§ **What you have to do**
Output the stretch of the listing below from the line containing "Click the green top bar of fourth card" through the line containing "[x=149, y=265]" as a numbered list, skipping any blank lines. Leave the pictures out.

═════ Records for this task

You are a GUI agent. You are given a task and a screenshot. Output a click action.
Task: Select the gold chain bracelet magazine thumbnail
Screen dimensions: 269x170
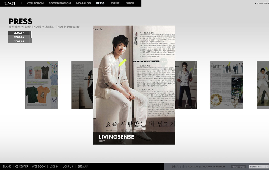pos(227,85)

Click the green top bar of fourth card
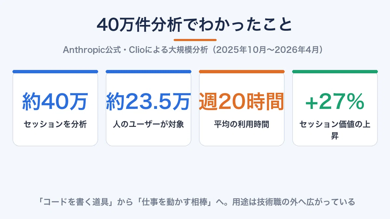coord(335,71)
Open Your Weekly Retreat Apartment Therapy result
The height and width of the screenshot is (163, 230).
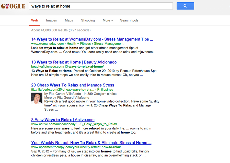[91, 143]
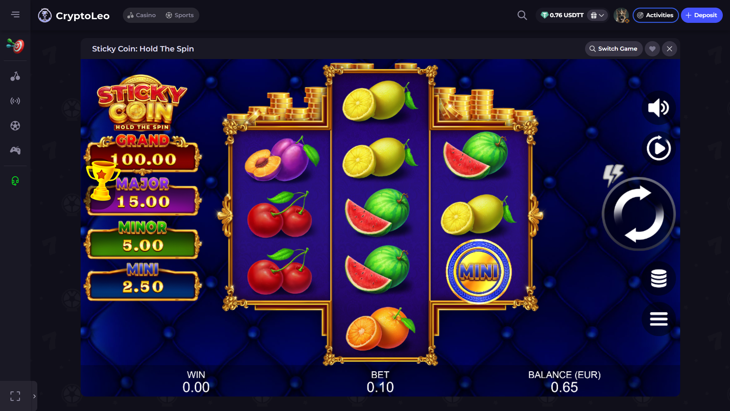Spin the reels with big arrows button
730x411 pixels.
[639, 214]
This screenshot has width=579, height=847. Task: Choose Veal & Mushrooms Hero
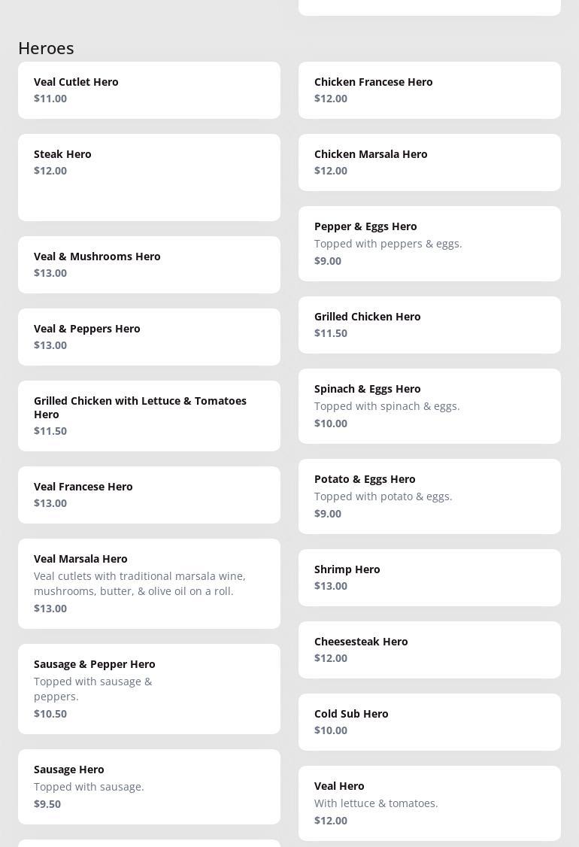[x=149, y=265]
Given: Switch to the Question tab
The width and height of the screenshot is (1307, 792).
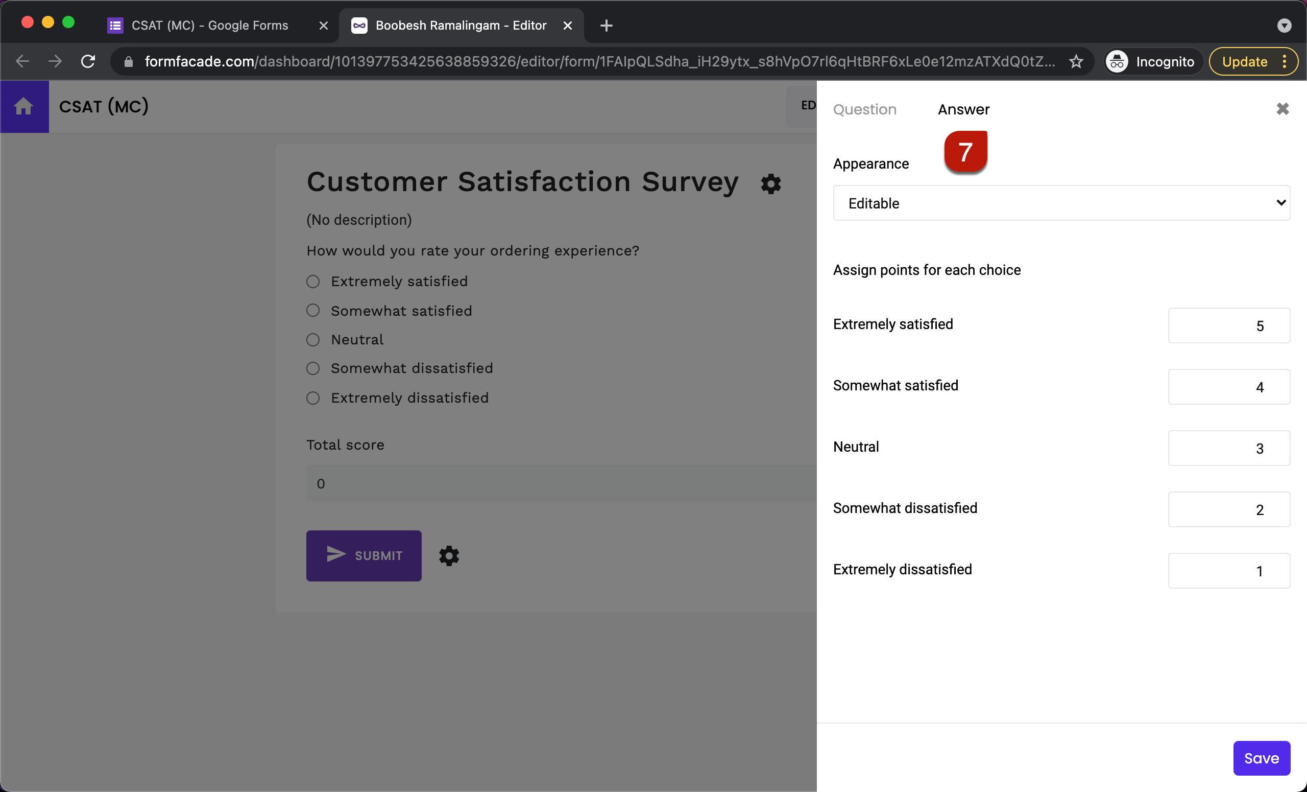Looking at the screenshot, I should [x=865, y=109].
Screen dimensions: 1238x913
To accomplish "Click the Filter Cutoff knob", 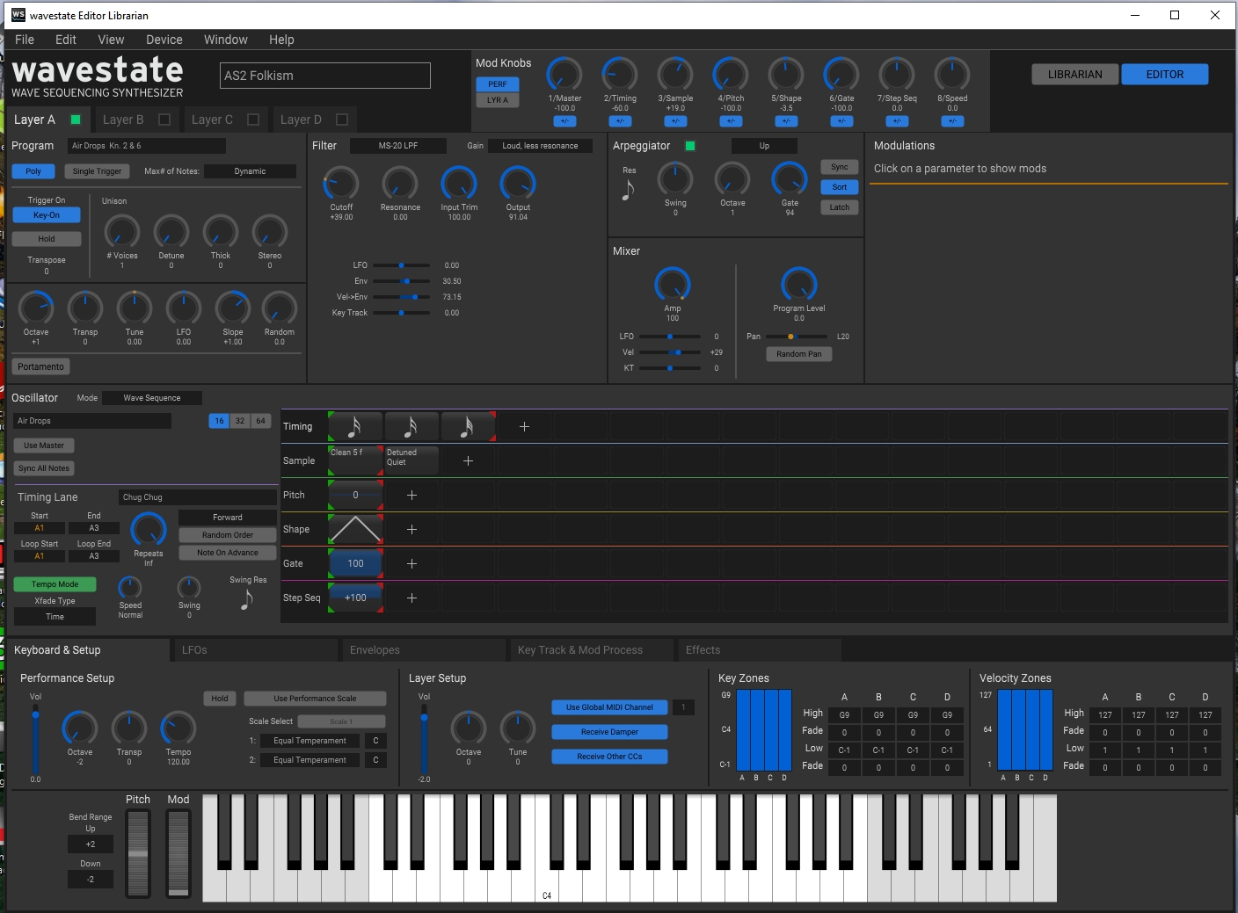I will [341, 184].
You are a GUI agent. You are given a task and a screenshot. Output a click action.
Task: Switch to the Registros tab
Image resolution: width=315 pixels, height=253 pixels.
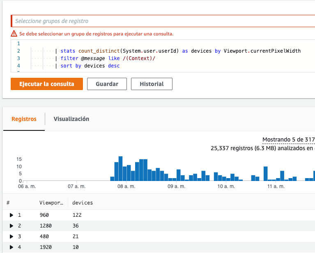(24, 119)
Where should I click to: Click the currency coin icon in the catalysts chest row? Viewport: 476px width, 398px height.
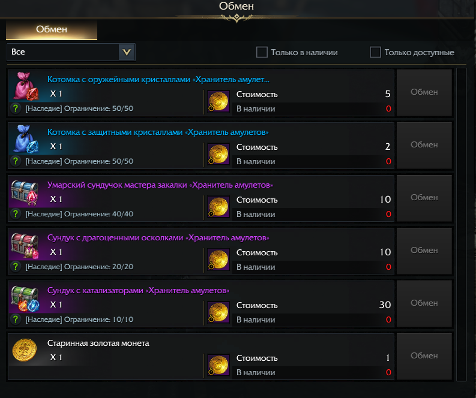[218, 312]
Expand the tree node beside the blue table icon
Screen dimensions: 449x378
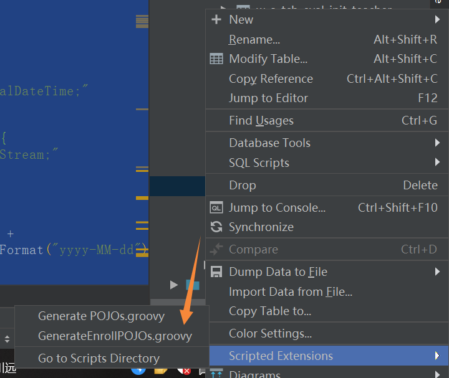coord(174,285)
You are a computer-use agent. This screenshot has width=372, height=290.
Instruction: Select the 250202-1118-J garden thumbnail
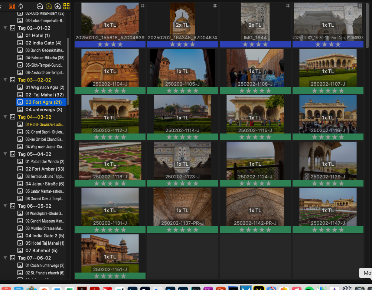[110, 160]
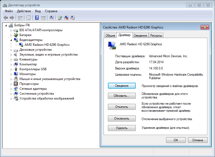
Task: Expand the Сетевые адаптеры node
Action: pyautogui.click(x=11, y=89)
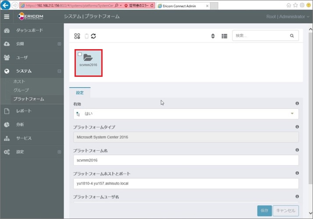Click the hamburger menu icon
The width and height of the screenshot is (313, 219).
7,16
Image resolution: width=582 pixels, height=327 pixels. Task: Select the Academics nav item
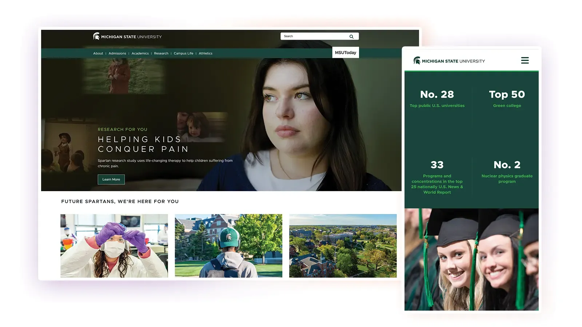click(x=140, y=53)
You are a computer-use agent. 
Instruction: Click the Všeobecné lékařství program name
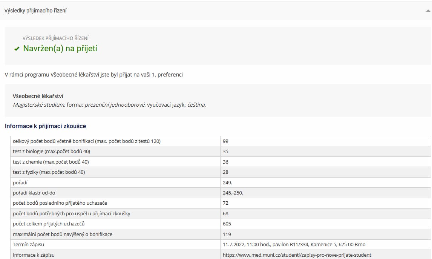click(x=38, y=96)
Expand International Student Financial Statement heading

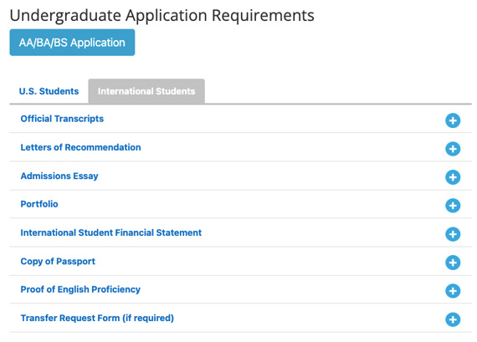(x=111, y=232)
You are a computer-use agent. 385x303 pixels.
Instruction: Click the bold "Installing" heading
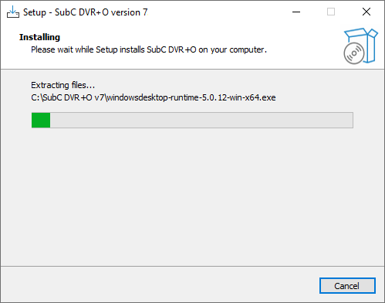(x=39, y=37)
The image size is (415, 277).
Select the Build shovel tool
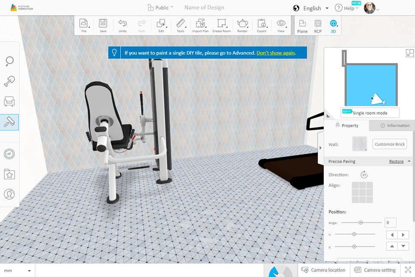pyautogui.click(x=9, y=81)
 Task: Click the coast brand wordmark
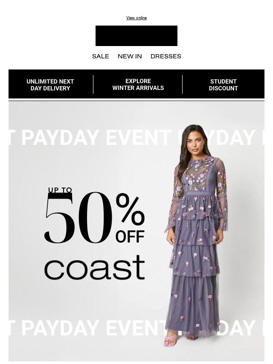[95, 267]
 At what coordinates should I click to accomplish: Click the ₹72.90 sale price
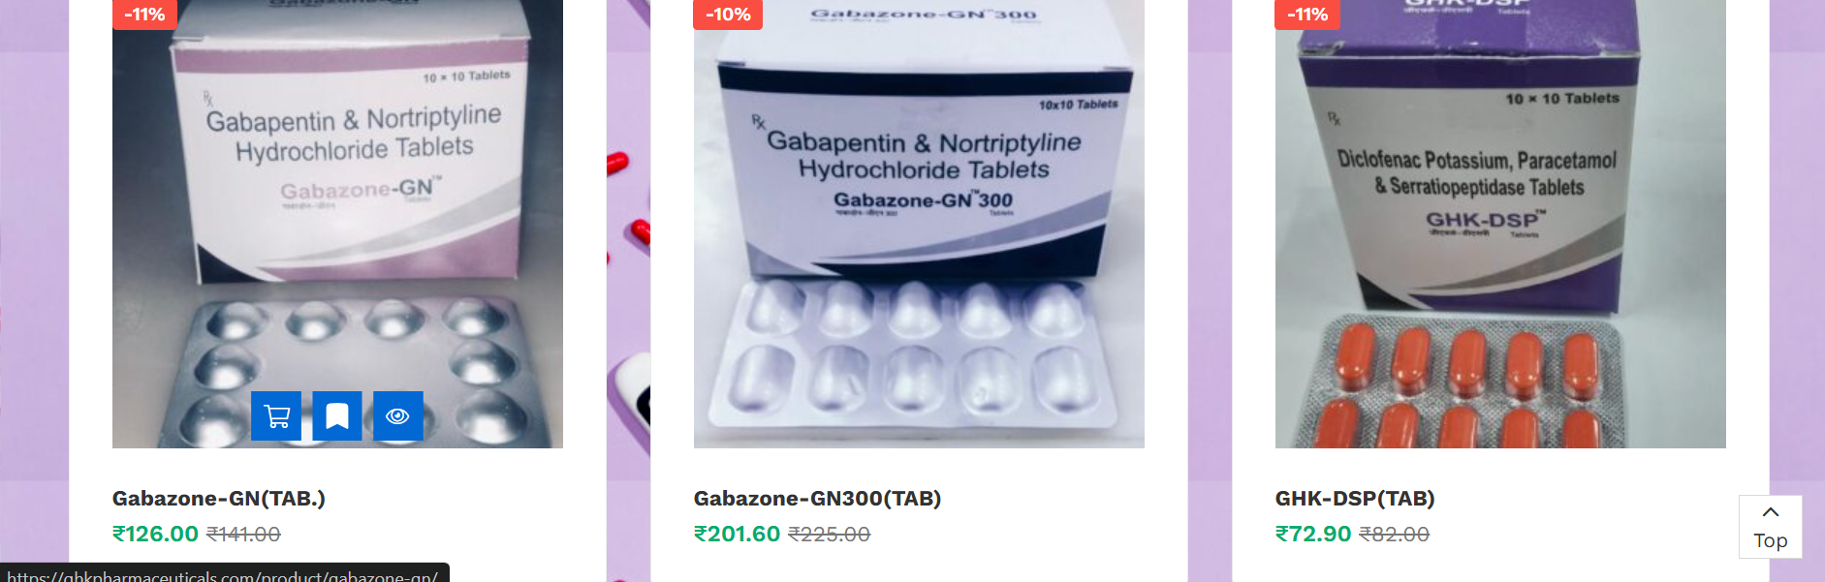(x=1313, y=535)
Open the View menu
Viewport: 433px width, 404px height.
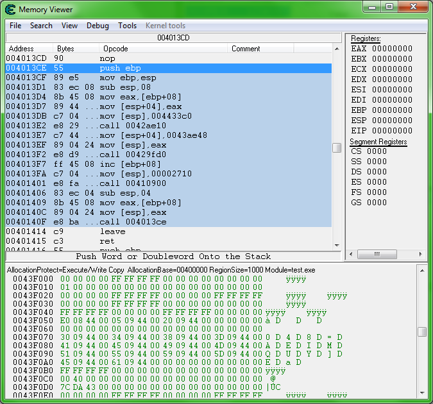tap(69, 26)
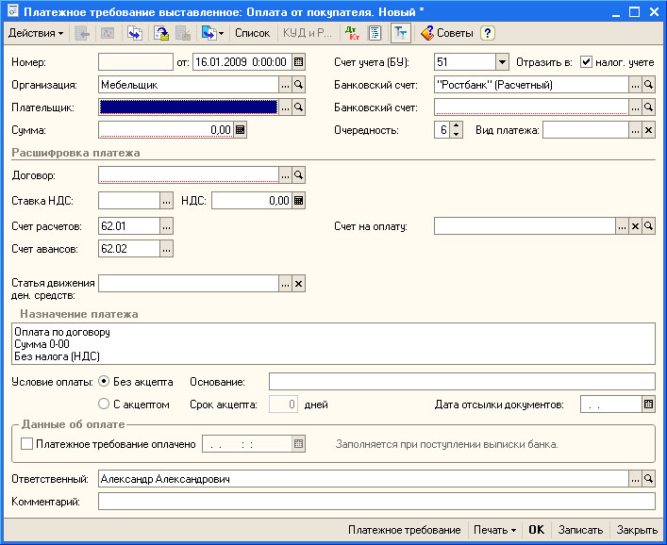Open calendar for Дата отсылки документов
The image size is (667, 545).
(x=648, y=405)
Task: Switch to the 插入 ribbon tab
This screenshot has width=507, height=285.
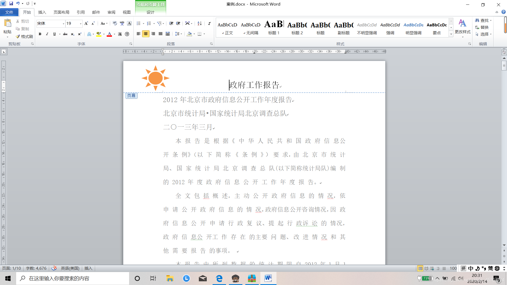Action: [42, 12]
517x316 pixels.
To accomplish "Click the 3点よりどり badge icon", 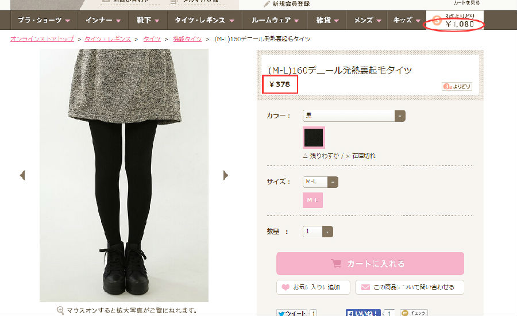I will click(457, 86).
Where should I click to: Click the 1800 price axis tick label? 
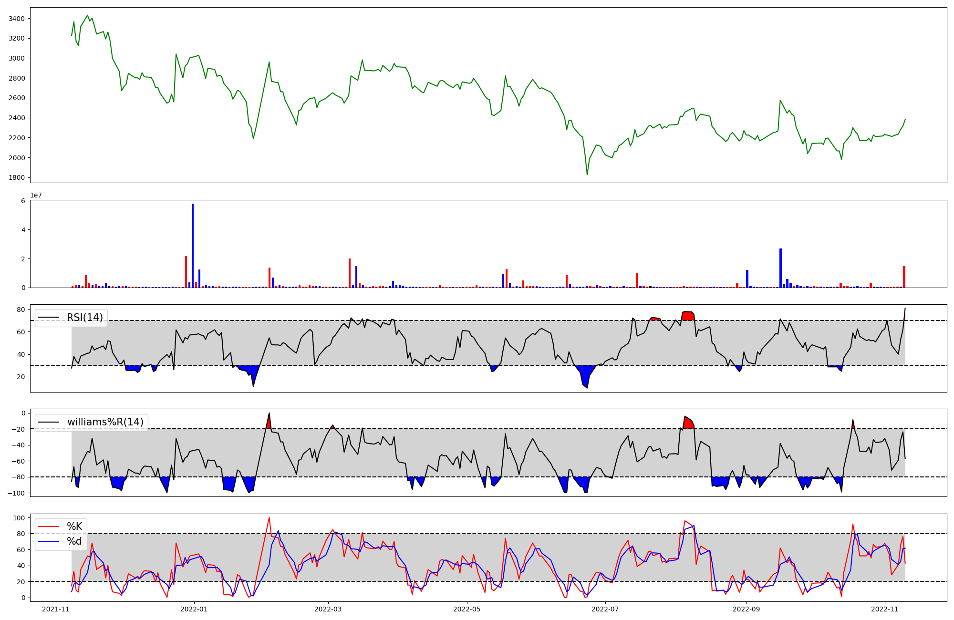tap(17, 177)
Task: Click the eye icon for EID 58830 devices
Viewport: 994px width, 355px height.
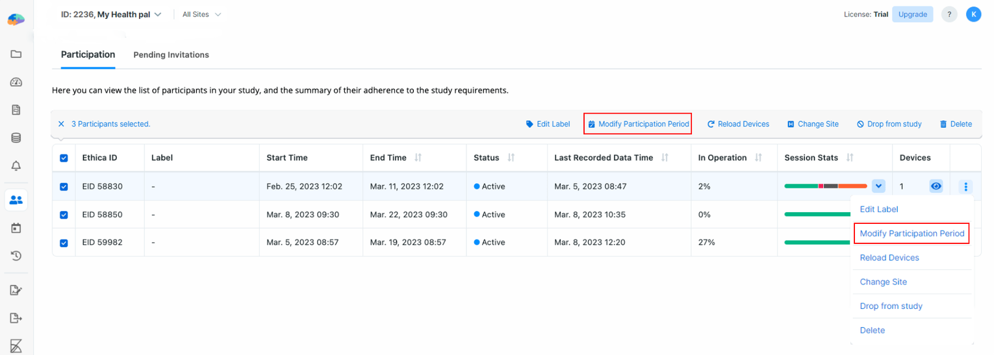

══════════

§ **The reply**
1. Click the green top bar of fourth card
2. coord(335,71)
3. Open Your Weekly Retreat Apartment Therapy result
4. The height and width of the screenshot is (163, 230).
5. [91, 143]
6. Spin the reels with big arrows button
7. 730x411 pixels.
8. [639, 214]
9. This screenshot has width=579, height=847. Task: Choose Veal & Mushrooms Hero
10. [x=149, y=265]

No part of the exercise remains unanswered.